断崖絶壁のヤギ
垂直に切り立った断崖絶壁の、まあまあ高いところに点在するヤギ(アイベックスという高地に住むヤギ)の映像が大好きだ。「4本足の動物は地面にしっかりと長方形のスペースがないと、しっかり立つことができない」という先入観がある。猿や人間が壁を登るのはまだしっくりくるが、牛や馬と同じ基本体型のヤギが垂直の壁を登るのは、もはや違和感しかない。
壁はぶら下がるようにして、這ってよじ登るもので、立つ場所ではない。ヤギはニュートンを嘲笑うかのごとく垂直の壁に立つ。常識や既成概念どころではない。物理法則を軽く超越しているというのに、涼しい顔で壁を舐める。
人間のように山の頂きを目指しているわけでもない。
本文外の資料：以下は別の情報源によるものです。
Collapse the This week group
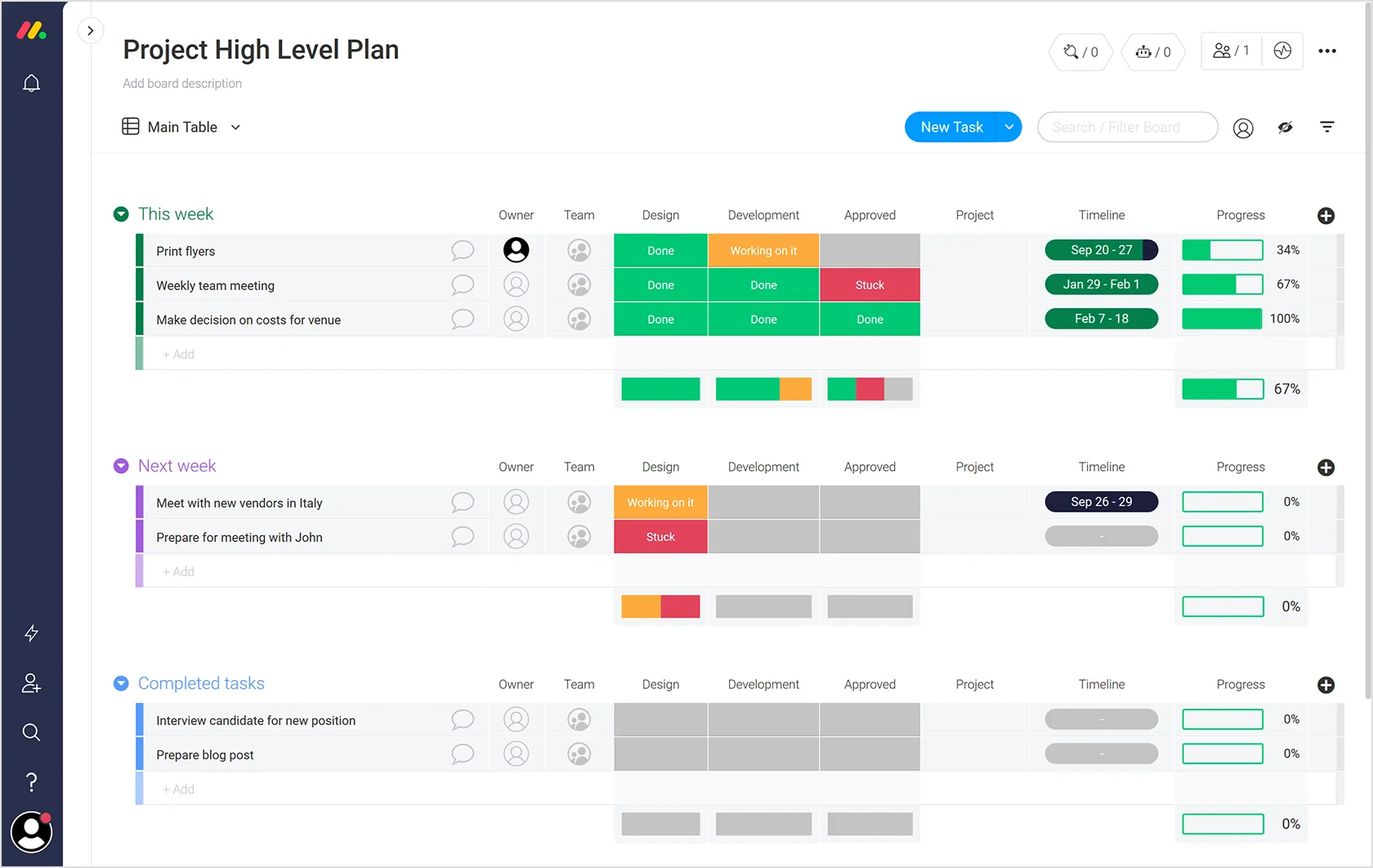The image size is (1373, 868). point(121,214)
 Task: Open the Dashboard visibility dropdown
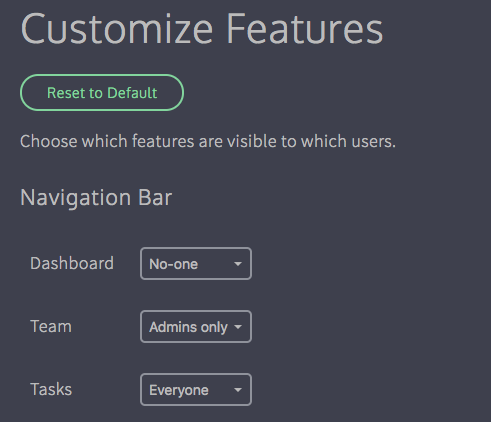pyautogui.click(x=196, y=263)
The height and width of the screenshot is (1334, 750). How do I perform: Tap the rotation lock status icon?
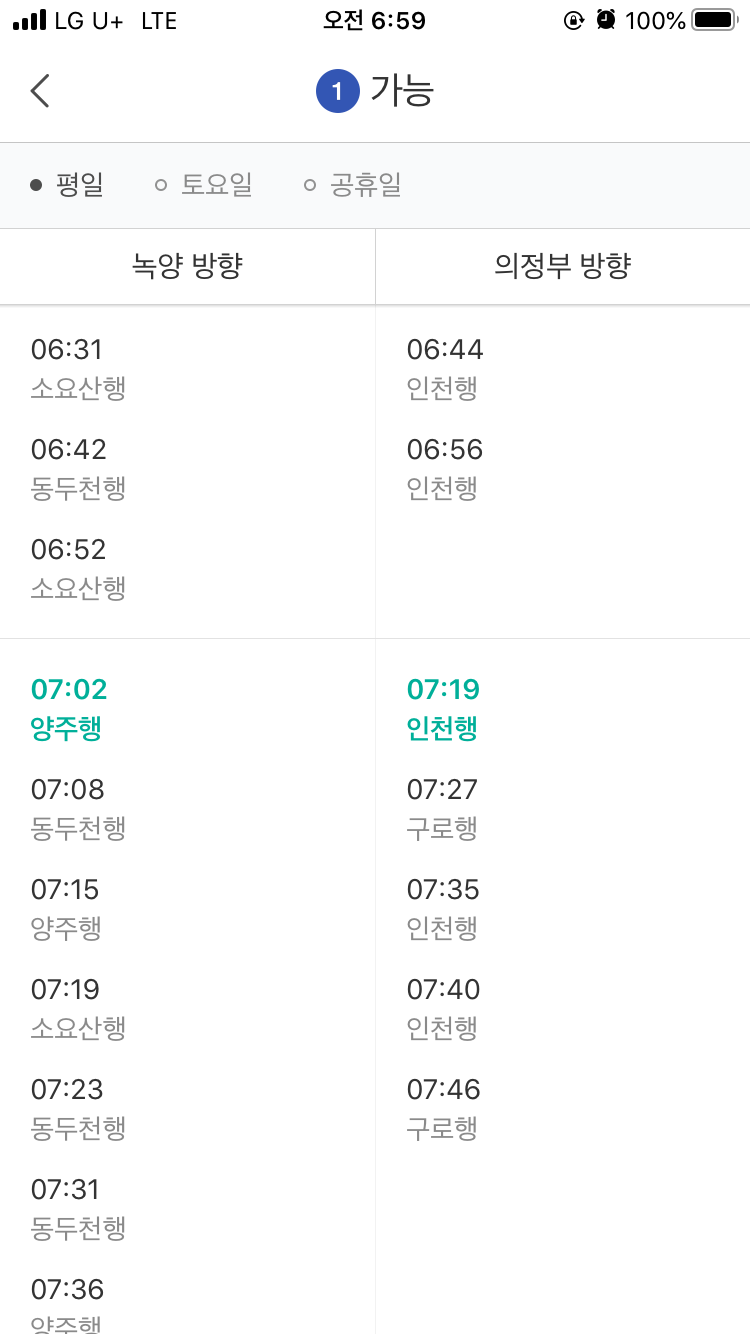tap(574, 20)

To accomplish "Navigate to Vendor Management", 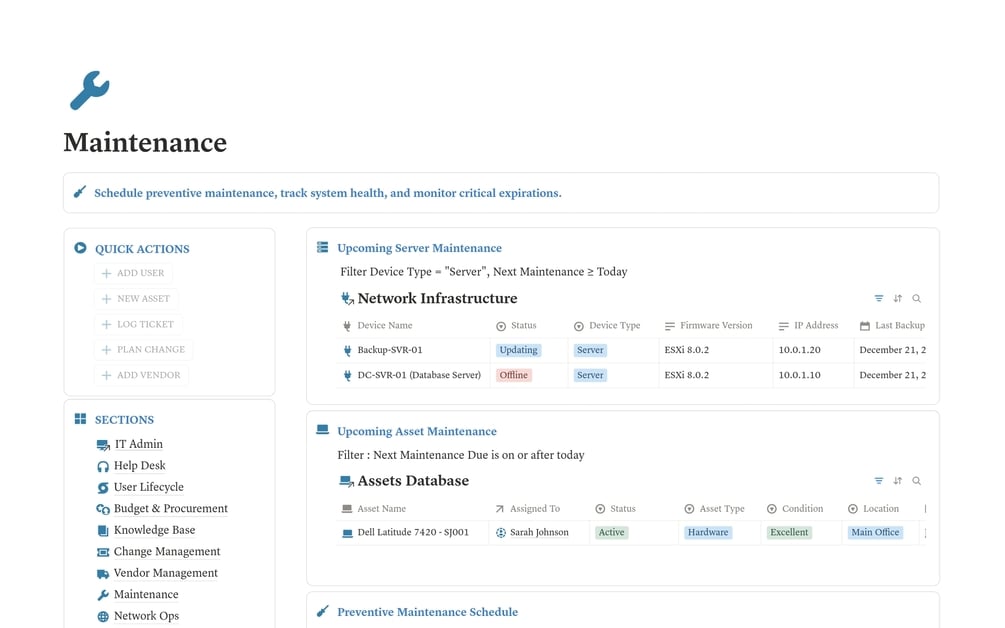I will point(165,573).
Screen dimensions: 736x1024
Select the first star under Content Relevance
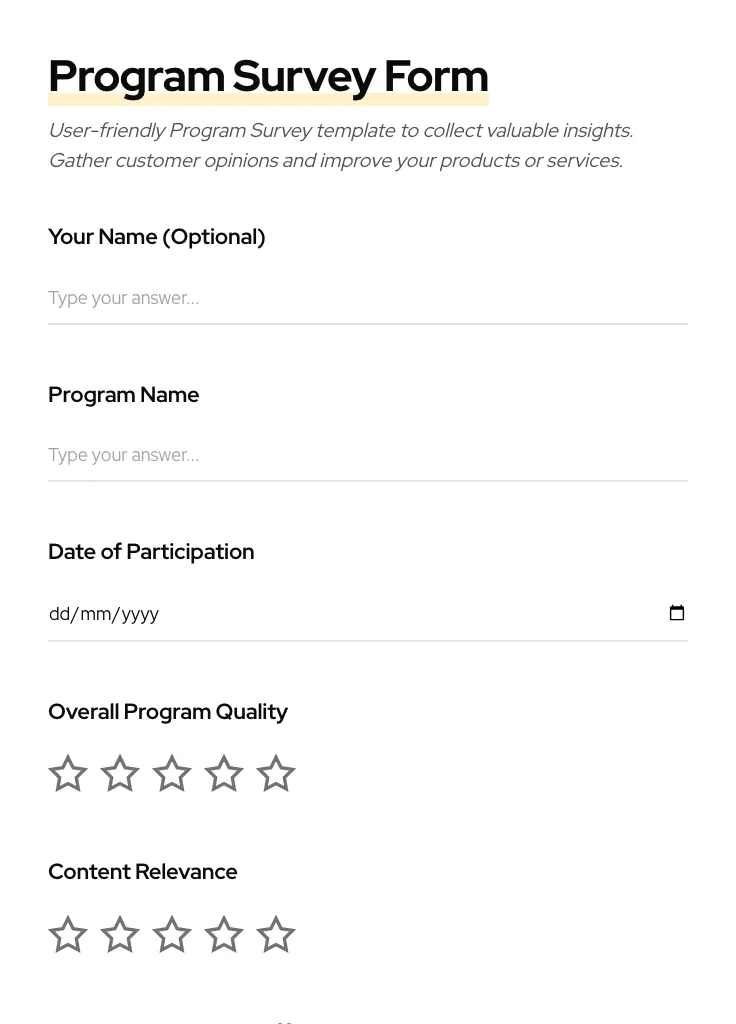tap(67, 934)
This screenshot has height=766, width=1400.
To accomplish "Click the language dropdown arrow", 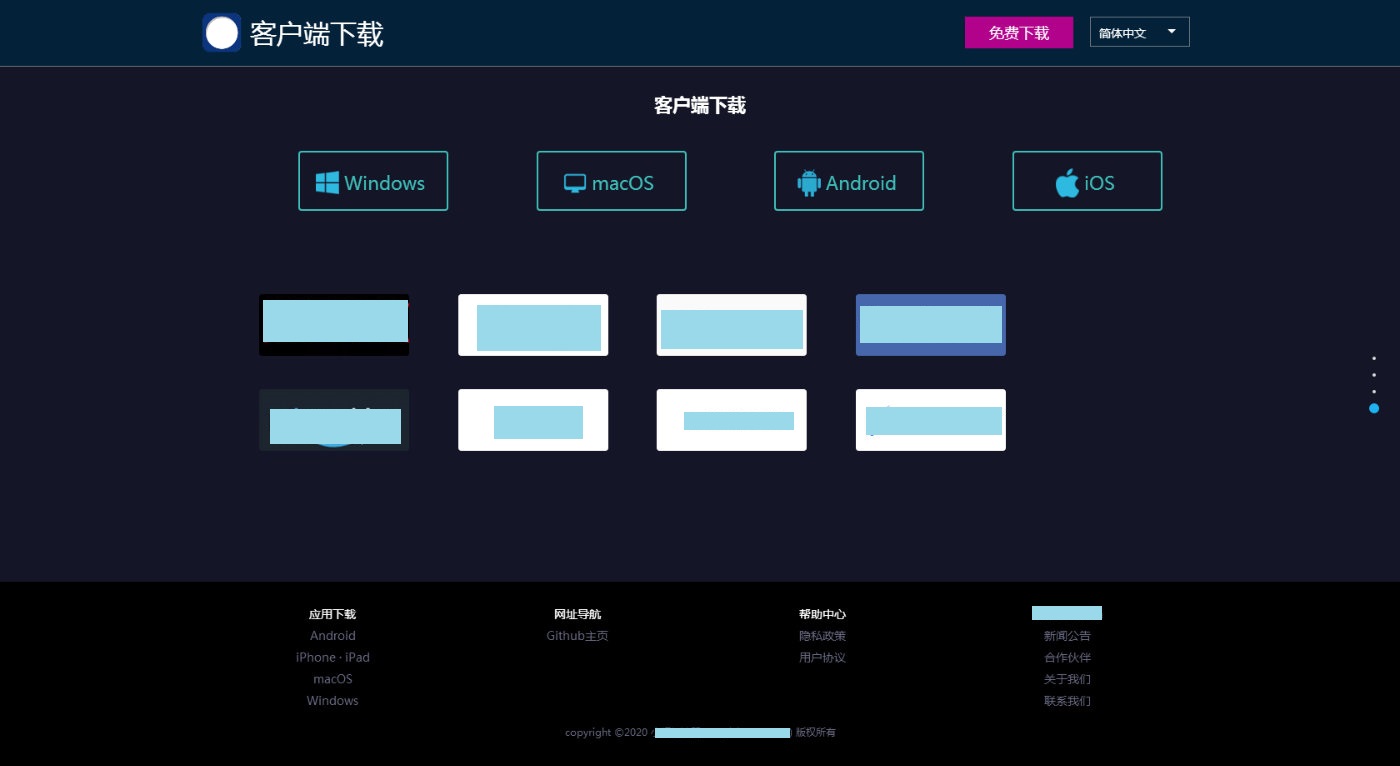I will pos(1171,32).
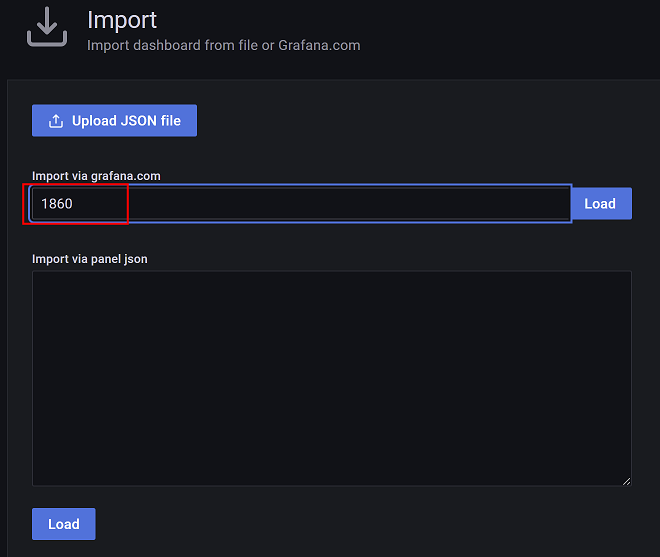Click the "Import via panel json" label

(x=90, y=259)
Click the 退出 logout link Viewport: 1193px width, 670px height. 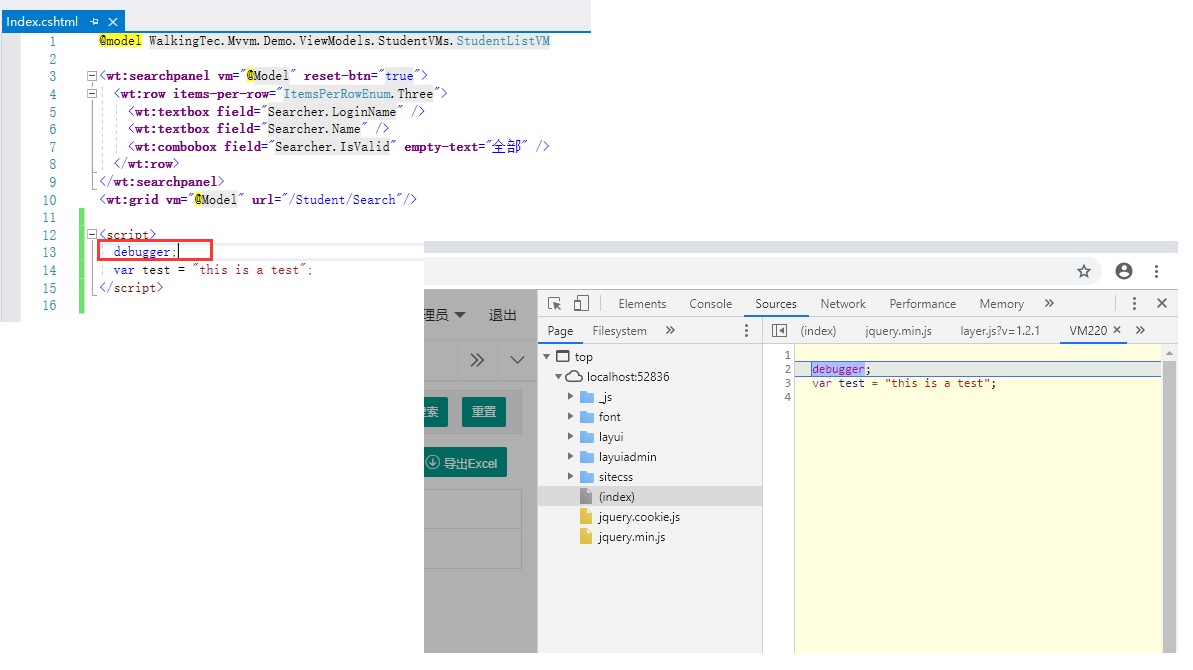(502, 313)
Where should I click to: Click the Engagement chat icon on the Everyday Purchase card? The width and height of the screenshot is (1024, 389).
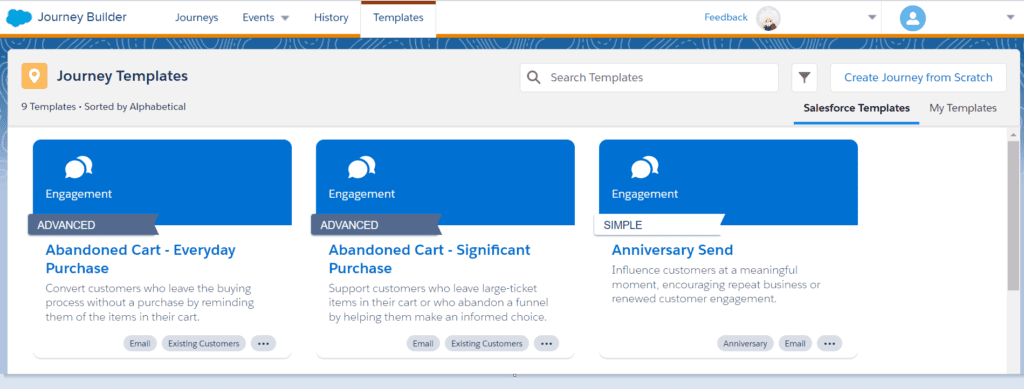79,168
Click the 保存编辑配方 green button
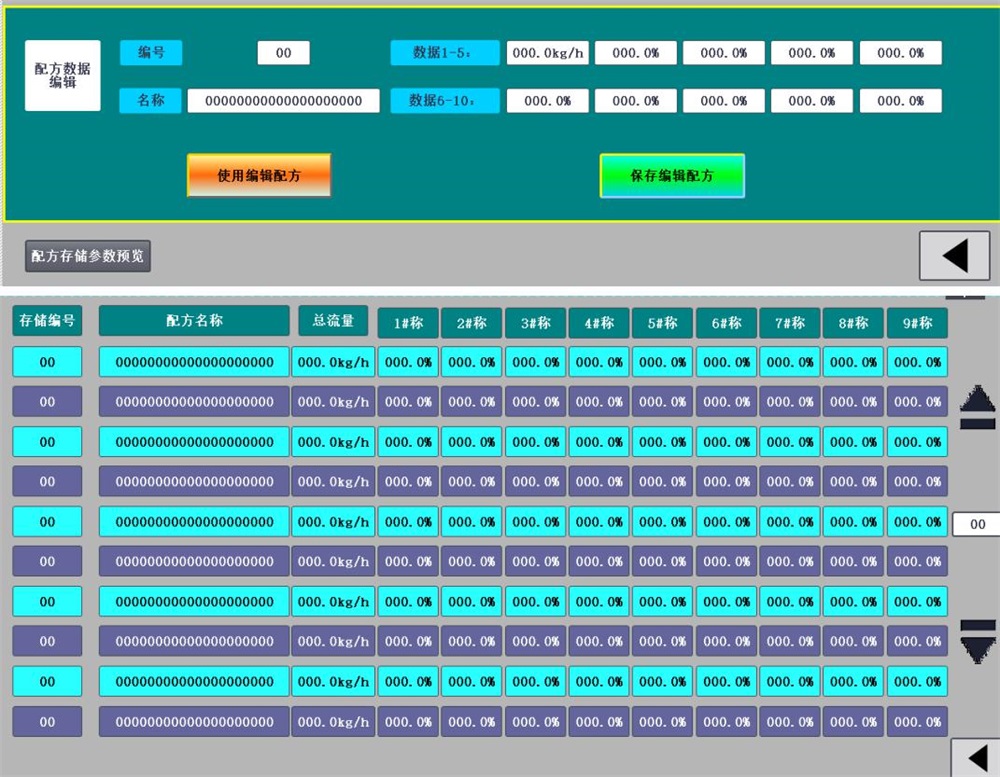The height and width of the screenshot is (777, 1000). pos(672,176)

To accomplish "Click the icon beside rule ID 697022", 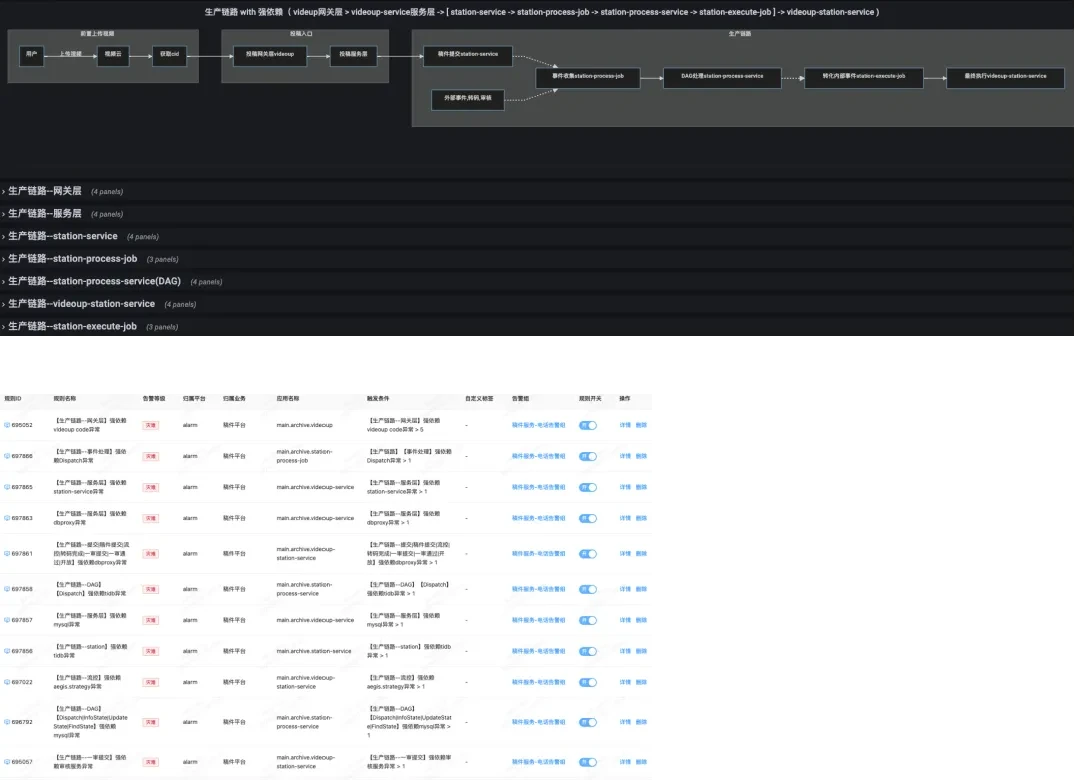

苦難を乗り越えようとストイックになってるわけでもない。何も考えていないような、とぼけ顔で虚ろな目のまま、ただ、壁を登るヤギ。
どうやら、彼らの登る壁には生存のために必要な塩分を補給できる岩塩などのミネラル成分があるらしく、そのために無謀なチャレンジをしているらしい。もちろん、彼らの意識に「決死の覚悟で、一世一代の挑戦を仕掛ける」的な気負いはない。すでにDNAに埋め込まれた本能が彼らをそうさせるのだ。
子どもが全員家を出て、現在、夫婦二人暮らし。ペットが欲しくなっている。先日、近所のペットショップを見てきた。可愛いが、子犬の平均的な価格が30万以上だったので、びっくりした。犬と猫を飼うのはしばらくお預けにしよう。条件を考えずに、動物と一緒に暮らすとしたら、私はヤギ(アイベックス)と暮らしたい。家の壁に塩を塗るので、是非登ってもらいたい。そんな夢を見ている。